GILLES SERVAT

Dimanche 25 21H30

 


"Touche pas à la Blanche Hermine"

"Nantes, Pornic, Saint-Aignan de Grand Lieu, Fay de Bretagne, sont les berceaux de ma famille. Mes parents sont nés à Nantes et mon grand-père fut même le fondateur d'un journal nommé Le Réveil de la Loire-Inférieure. Il faut croire qu'elle était déjà réveillée, le journal fit faillite.

Si ma famille est nantaise, mon nom est occitan, pour préciser, ariégeois. Il me vient d'un arrière grand-père montreur d'ours des Pyrénées, venu s'échouer au bord de la Loire. Son surnom était Carrache, ce qui signifie carré au propre et au figuré. Si l'on veut chercher dans l'atavisme les origines de mes quelques talents artistiques, c'est sans doute du côté du montreur d'ours qu'il faut aller. J'ai eu aussi un trisaïeul violoneux à Saint-Aignan, mon grand-père maternel peignait de très belles aquarelles et mon oncle a failli faire du cinéma...

Mes parents se marièrent à Ste-Reine de Bretagne, où mon grand-père avait une briqueterie. Est-ce un signe? L'instituteur de ma mère était le père de René Guy Cadou, l'un des plus grands poètes de ce temps.

Après de longues tribulations au cours desquelles mes deux frères aînés naquirent à Boulogne Billancourt, mon père trouva du travail à Tarbes. Et c'est là que j'ai commencé à développer ma voix, le 1er février 1945, à la fin de la guerre, ce qui poussa ma mère à se venger sur moi des privations qu'elle avait dû imposer à mes frères. Je pris très vite un poids dont j'ai maintenant toutes les peines à me défaire.

Ma naissance marqua la fin de l'époque tarbaise de ma famille. A cinq mois je découvrais Nantes et son pont transbordeur, sous lequel mon parrain était passé en avion vingt ans plus tôt.
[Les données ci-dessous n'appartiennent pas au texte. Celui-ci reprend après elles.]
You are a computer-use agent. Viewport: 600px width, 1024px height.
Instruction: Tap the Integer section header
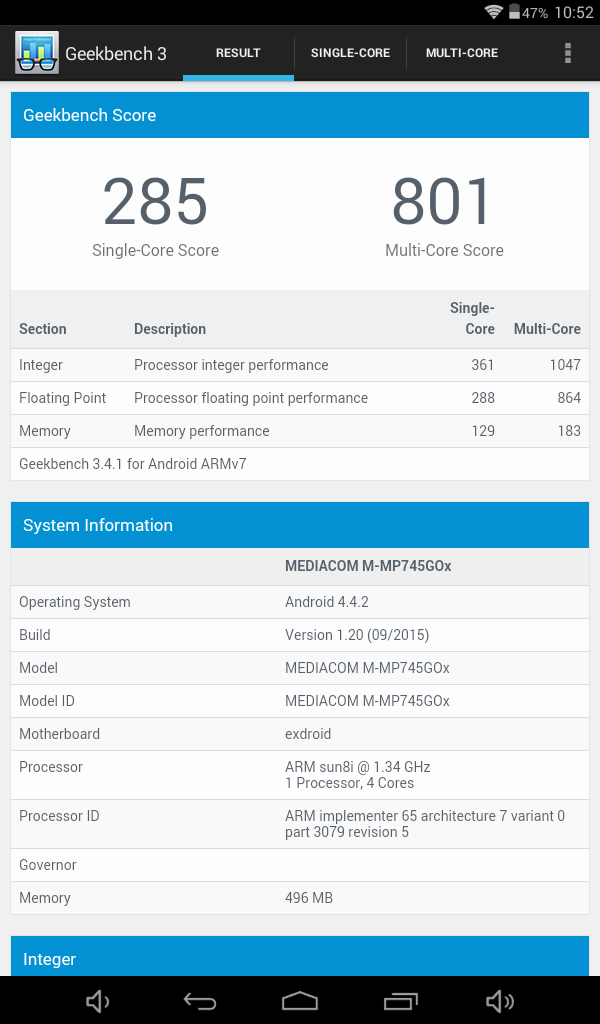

A un an, c'est Cholet qui m'accueillait en son sein palpitant. J'y suis resté jusqu'au bac philo, que j'obtins à la grande surprise de mes parents.

Vous qui cherchez dans l'enfance déchirée les prémices de l'art, excusez-moi. La mienne fut belle, heureuse, j'aimais mon papa et ma maman et c'était réciproque. Nous habitions aux lisières de la ville, dans une caserne désaffectée, louée aux civils. Dans mon école, fils de paysans, de gendarmes, d'employés municipaux, d'ouvriers, de cadres, se mélangeaient à la satisfaction générale. Les pauvres enfants de la bourgeoisie choletaise ne venaient pas là. C'était une école laïque ! je les ai un peu côtoyés, plus tard, au lycée.

Nous passions nos vacances au Croisic, où habitaient mes grands-parents; et c'est là, au club des frégates de Port-Lin, que j'ai connu mes premiers émois océaniques.

Après le bac philo, je quittai Cholet pour entrer aux Beaux Arts à Angers. Je me souviens encore avec émotion de mon départ et de tous les mouchoirs qu'on agitait dans la gare. J'ai beaucoup aimé ces études à Angers. Je faisais sculpture, peinture, gravure. J'écoutais Léo Ferré, Brassens, Ferré, Brel, Ferré, Hugues Auffray chante Bob Dylan et Léo Ferré. La chaleur montait pendant ces années merveilleuses qui s'achevèrent en mai-juin 68.

Enfin le fond bousculait la forme ! Cela entraîna pour moi un changement radical. Je m'aperçut que je parvenais mieux à exprimer mes idées par le chant que par le dessin, et aussi, qu'un chanteur interprète toujours ses oeuvres, alors qu'une peinture, quand c'est vendu, c'est perdu.
Et la chance voulut que, passant par hasard dans un café angevin, je rencontrasse un pauvre groisillon tombé de son île. Ses paroles magiques me décidèrent à prendre le bateau pour Groix. C'était à Pâques 1969. Ce fut un retour dans l'oeuf, une gestation nouvelle et une seconde naissance.

Voilà comment j'en suis venu à chanter, en 1970, dans une époque extraordinaire. Nous étions à la fois mus par une vague déferlante et moteurs de cette vague. A vrai dire, à moins d'avoir des oeillères et d'être plus sourd que Ludwig, je ne vois pas comment j'aurais pu faire autre chose que chanter ce que j'ai chanté."